PIÈCES POUR CLAVECIN
SUITE EN UT MAJEUR (1704)
Prélude • Allemande • Courante • Première sarabande •
Deuxième sarabande • Gavotte • Gigue • Premier menuet• Deuxième menuet

SUITE EN UT MINEUR (1710?)
Prélude • Allemande • Courante • Sarabande • Gigue

“The famous Clérambault found melodies and expressions which were completely new and which cause him to be considered the one, true model.” Thus one of Clérambault's contemporaries judged this composer, while another made these comments: “Clérambault's health was not strong, but he was lively and playful in character. His talent was not obscured by caprice. He was a good father, a good husband, a good friend.”

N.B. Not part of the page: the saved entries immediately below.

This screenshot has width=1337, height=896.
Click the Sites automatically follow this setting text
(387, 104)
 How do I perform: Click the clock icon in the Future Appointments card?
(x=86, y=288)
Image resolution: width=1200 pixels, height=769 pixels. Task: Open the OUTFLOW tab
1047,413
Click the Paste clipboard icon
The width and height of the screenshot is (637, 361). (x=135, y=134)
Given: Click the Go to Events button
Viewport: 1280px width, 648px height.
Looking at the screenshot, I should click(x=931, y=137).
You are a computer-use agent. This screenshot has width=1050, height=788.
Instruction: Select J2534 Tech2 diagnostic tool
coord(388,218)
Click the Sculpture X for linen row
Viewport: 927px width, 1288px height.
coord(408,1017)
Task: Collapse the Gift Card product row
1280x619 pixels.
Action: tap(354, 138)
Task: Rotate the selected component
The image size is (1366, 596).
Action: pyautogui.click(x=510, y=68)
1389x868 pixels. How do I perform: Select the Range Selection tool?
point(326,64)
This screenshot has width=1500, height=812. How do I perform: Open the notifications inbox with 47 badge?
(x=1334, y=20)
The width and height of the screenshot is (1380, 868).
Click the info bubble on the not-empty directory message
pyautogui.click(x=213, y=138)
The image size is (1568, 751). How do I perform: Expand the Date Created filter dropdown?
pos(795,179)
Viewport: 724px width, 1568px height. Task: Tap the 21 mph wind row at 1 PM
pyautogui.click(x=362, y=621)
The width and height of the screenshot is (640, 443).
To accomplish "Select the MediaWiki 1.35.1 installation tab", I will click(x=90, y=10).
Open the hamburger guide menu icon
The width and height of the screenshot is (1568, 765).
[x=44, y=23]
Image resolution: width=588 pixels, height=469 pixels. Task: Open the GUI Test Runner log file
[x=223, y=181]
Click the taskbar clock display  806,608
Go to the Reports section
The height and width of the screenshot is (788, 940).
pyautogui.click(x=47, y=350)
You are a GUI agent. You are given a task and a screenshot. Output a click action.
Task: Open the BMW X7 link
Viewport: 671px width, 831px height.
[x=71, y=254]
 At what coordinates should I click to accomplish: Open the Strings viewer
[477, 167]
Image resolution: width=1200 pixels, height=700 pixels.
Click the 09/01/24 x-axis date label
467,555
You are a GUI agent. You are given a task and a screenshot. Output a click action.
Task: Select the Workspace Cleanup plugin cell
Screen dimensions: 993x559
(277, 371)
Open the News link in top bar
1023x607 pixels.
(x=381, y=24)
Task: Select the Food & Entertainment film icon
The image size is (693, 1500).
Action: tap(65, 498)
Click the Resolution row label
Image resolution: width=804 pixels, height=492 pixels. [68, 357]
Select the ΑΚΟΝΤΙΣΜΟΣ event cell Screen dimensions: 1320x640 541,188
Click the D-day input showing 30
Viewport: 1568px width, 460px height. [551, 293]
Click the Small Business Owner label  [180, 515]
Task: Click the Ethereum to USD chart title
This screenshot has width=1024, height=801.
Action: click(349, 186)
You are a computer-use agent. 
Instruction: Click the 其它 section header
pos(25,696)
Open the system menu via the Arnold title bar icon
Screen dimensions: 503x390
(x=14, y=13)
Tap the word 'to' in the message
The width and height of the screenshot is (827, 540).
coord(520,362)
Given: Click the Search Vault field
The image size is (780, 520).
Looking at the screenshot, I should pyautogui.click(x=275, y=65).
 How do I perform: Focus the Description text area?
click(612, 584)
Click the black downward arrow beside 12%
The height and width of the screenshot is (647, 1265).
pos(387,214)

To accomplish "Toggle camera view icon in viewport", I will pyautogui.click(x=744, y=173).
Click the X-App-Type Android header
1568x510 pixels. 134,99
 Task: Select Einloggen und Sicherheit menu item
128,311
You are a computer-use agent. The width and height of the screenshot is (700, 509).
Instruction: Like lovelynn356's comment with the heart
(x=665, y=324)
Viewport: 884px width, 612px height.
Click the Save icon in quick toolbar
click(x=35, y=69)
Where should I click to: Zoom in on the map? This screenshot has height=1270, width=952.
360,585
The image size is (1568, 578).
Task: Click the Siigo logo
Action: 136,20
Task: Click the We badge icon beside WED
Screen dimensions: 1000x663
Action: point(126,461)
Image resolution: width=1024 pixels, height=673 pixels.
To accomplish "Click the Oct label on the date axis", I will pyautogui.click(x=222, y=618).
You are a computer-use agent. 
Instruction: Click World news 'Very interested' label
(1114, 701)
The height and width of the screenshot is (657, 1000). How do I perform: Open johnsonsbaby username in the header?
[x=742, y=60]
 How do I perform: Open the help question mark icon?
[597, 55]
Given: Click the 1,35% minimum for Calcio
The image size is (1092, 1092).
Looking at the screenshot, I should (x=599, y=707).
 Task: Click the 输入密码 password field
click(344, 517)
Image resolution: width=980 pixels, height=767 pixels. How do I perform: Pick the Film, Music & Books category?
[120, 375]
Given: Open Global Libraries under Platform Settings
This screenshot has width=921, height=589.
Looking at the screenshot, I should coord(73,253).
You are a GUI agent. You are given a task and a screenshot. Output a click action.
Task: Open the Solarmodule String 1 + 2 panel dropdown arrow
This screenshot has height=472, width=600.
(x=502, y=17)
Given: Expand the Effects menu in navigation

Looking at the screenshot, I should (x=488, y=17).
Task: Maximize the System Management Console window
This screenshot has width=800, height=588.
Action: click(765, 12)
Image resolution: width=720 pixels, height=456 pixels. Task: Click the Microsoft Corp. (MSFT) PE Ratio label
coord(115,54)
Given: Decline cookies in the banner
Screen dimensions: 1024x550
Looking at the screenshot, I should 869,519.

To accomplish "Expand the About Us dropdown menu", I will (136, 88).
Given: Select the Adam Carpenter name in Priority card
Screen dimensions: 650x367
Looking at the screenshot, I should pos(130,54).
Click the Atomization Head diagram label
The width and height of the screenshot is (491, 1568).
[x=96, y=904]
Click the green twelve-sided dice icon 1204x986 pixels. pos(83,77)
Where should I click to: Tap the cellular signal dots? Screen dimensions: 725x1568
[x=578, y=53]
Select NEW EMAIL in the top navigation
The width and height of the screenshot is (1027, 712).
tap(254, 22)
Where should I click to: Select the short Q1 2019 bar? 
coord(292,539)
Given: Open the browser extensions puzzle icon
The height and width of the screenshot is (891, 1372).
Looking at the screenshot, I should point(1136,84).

‘Clérambault, whose father was one of the King's Twenty-Four Violins, had an early start in music. He was made organist first at Saint Jacques in Paris and, later, simultaneously at Saint-Louis de Saint-Cyr and Saint-Sulpice, as well “Surintendant” for Madame de Maintenon.

‘Besides a book of pieces for harpsichord, he left one for organ, some French cantatas, and some sonatas which show the influence of Corelli, whose music was so fashionable in the last decades of the seventeenth century.

‘The two Harpsichord Suites recorded here are subtly charming and show the great mastery attained by their composer. The Preludes are still in the style of notation used by Louis Couperin (that is, the[re] are no definite time-values assigned to the notes). It is interesting that in those pieces showing the most advanced stylization of the original dance-forms, Clérambault made frequent use of odd-numbered, unsymmetrical periods, as for example in the two Allemandes, the Courantes, and the Gigue of the Second Suite.’

(Again, modern sources date Clérambault’s Premier livre de pièces de clavecin to 1704 – no idea why Philips put 1710, which is the date of his Livre d’orgue. You can download the original 1704 edition from IMSLP. The second suite is oddly laid out.)

Each Suite is a single, fully-tagged mono FLAC file. All four are wrapped up in a single .rar archive, which you can download here.

I’ve also been grumpy because I bought some interesting old baroque LPs from a dealer in the US, some of which turned out to be fake stereo and others to be too dirty even for Grumpy, so I won’t foist them on you. I’m on the hunt for the mono originals. But there is other good stuff lying around here, which I hope to share with you (I even know where it is, since I had a bit of a tidy).

This is partly for a harpsichordist friend. No idea if he’ll like it.